**TRECHO FORNECIDO:**
--------------------------------------------------

Das cinzas da trupe que chegou ao estrelato de carona com o iê-iê-iê da Jovem Guarda surgiram duas das mais classudas bandas do roque setentista sob os trópicos: Casa das Máquinas e o Som Nosso de Cada Dia. A segunda gestou um clássico absoluto que, mesmo após mais de quatro décadas, continua atual para os fãs de longas e intrínsecas tramas do progressivo.
Clássico Snegs com faixa bônus O Guarani
A genealogia do SNCD permeia por uma superbanda de baile que se limitou a rigorosos e exaustivos ensaios. Batizado de Bloco Cabala, o projeto do multi-instrumentista Manito previa a participação de vários músicos, numa proposta mais inclinada à sonoridade de sua antiga banda. O grupo não vingou. Contudo, o feliz encontro com o (super) baixista Pedrão fez com que germinassem as raízes de Snegs, um marco no progressivo nacional.

--------------------------------------------------

**LISTAGEM FORNECIDA:**
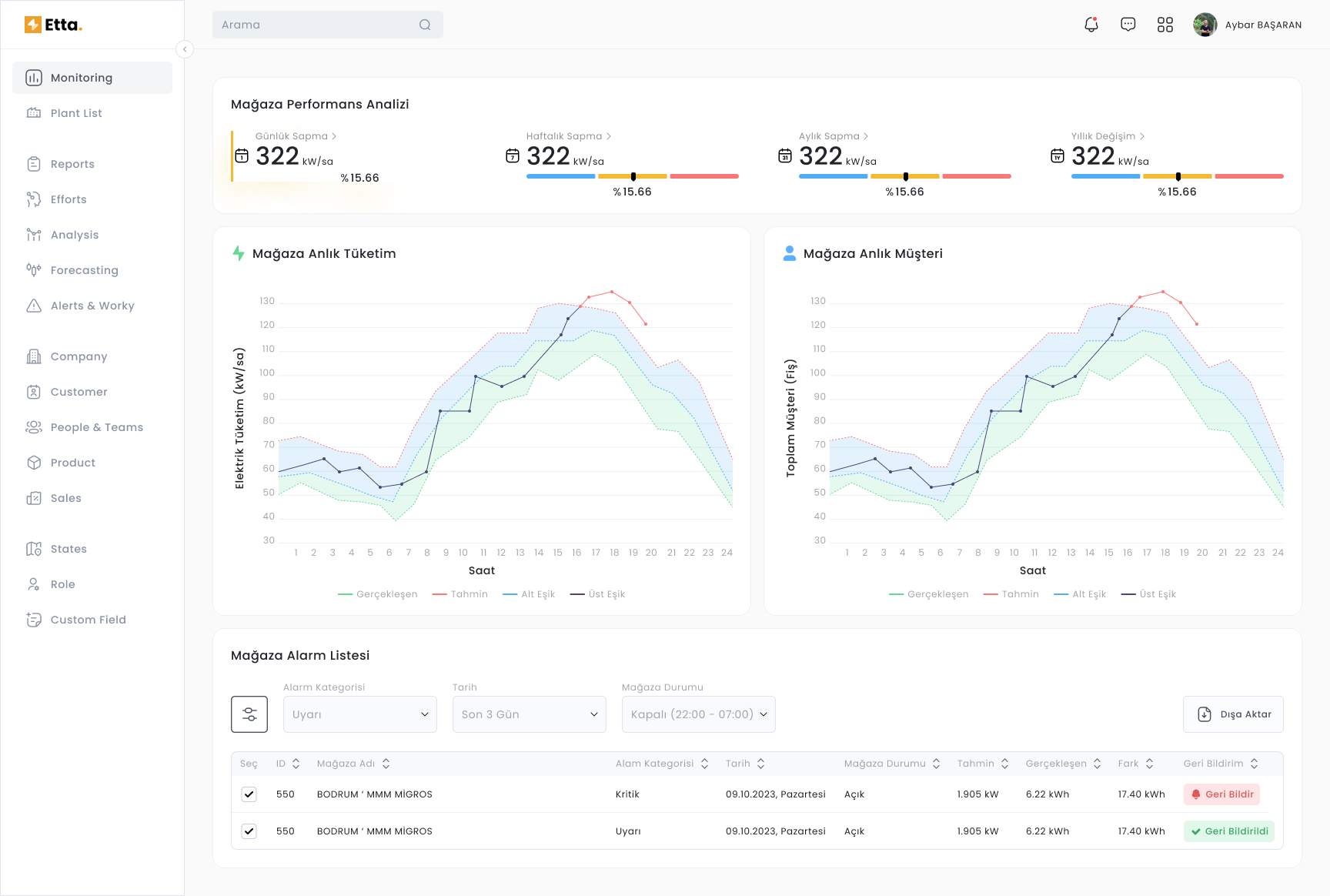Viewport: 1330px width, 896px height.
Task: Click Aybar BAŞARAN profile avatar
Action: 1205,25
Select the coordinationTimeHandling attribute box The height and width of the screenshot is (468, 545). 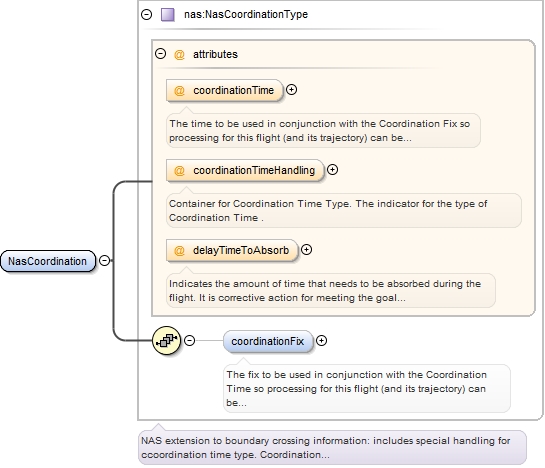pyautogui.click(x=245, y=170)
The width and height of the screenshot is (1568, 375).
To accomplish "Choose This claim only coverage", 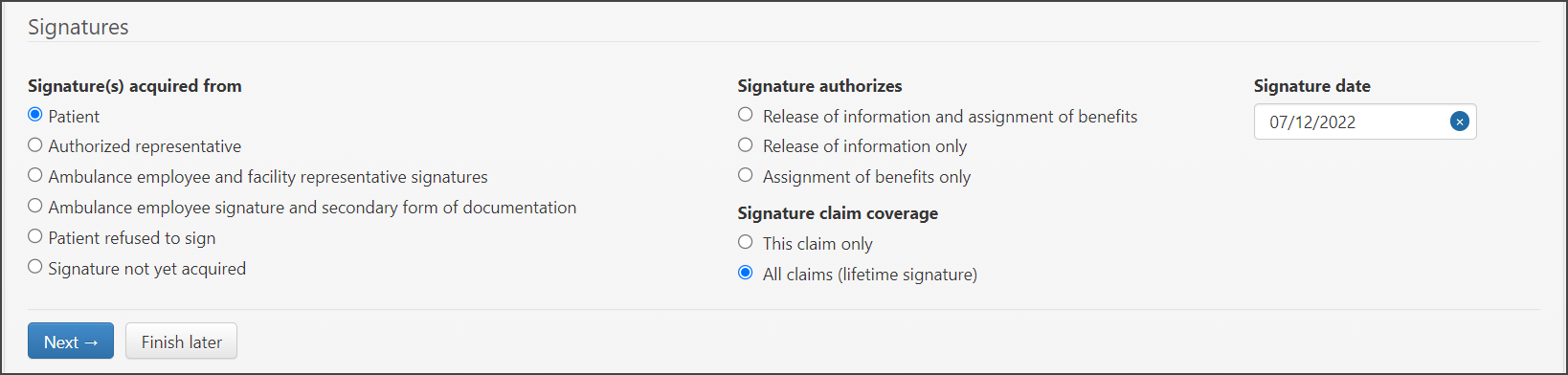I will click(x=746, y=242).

--------------------------------------------------

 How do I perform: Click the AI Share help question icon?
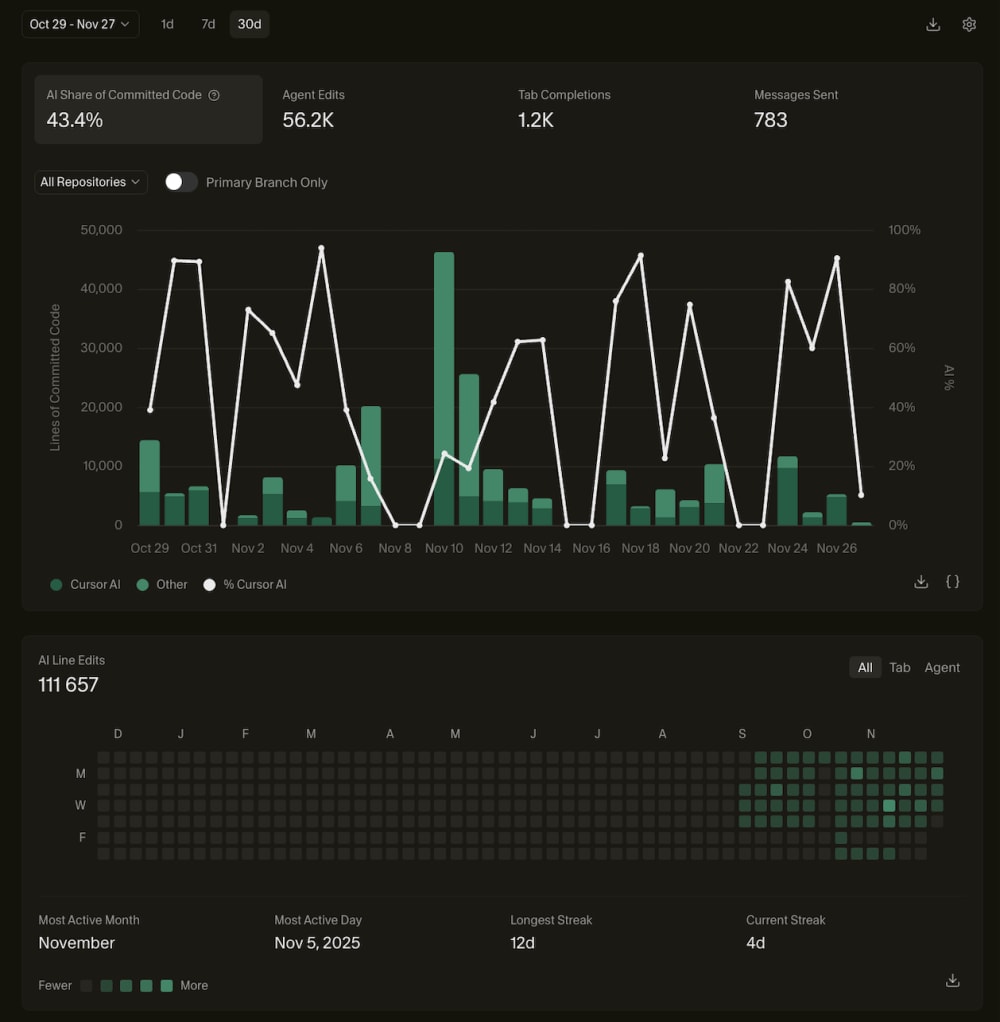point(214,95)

--------------------------------------------------

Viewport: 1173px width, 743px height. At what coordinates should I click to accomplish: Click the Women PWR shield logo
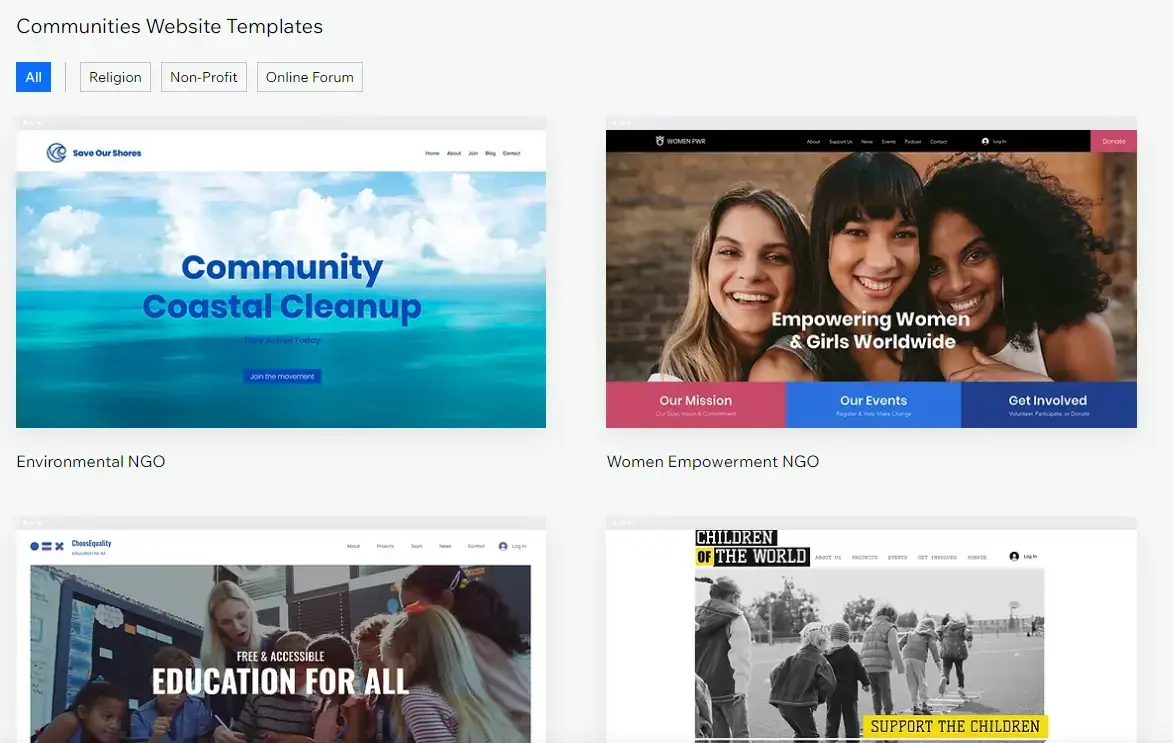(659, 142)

--------------------------------------------------

**TAREFAS PROPOSTAS:**
(a) Responda, com base no trecho fornecido:
(i) Quais duas bandas surgiram das cinzas da trupe que chegou ao estrelato com a Jovem Guarda?
(ii) Que nome recebeu o projeto do multi-instrumentista Manito?
(iii) Qual músico é chamado de "(super) baixista"?
(b) Transcreva, por favor, tudo o que vai desde "Das cinzas da" até "tramas do progressivo." no trecho fornecido.

**RESPOSTAS POR TAREFA:**
(a)
(i) Casa das Máquinas e o Som Nosso de Cada Dia.
(ii) Bloco Cabala.
(iii) Pedrão.

(b)
Das cinzas da trupe que chegou ao estrelato de carona com o iê-iê-iê da Jovem Guarda surgiram duas das mais classudas bandas do roque setentista sob os trópicos: Casa das Máquinas e o Som Nosso de Cada Dia. A segunda gestou um clássico absoluto que, mesmo após mais de quatro décadas, continua atual para os fãs de longas e intrínsecas tramas do progressivo.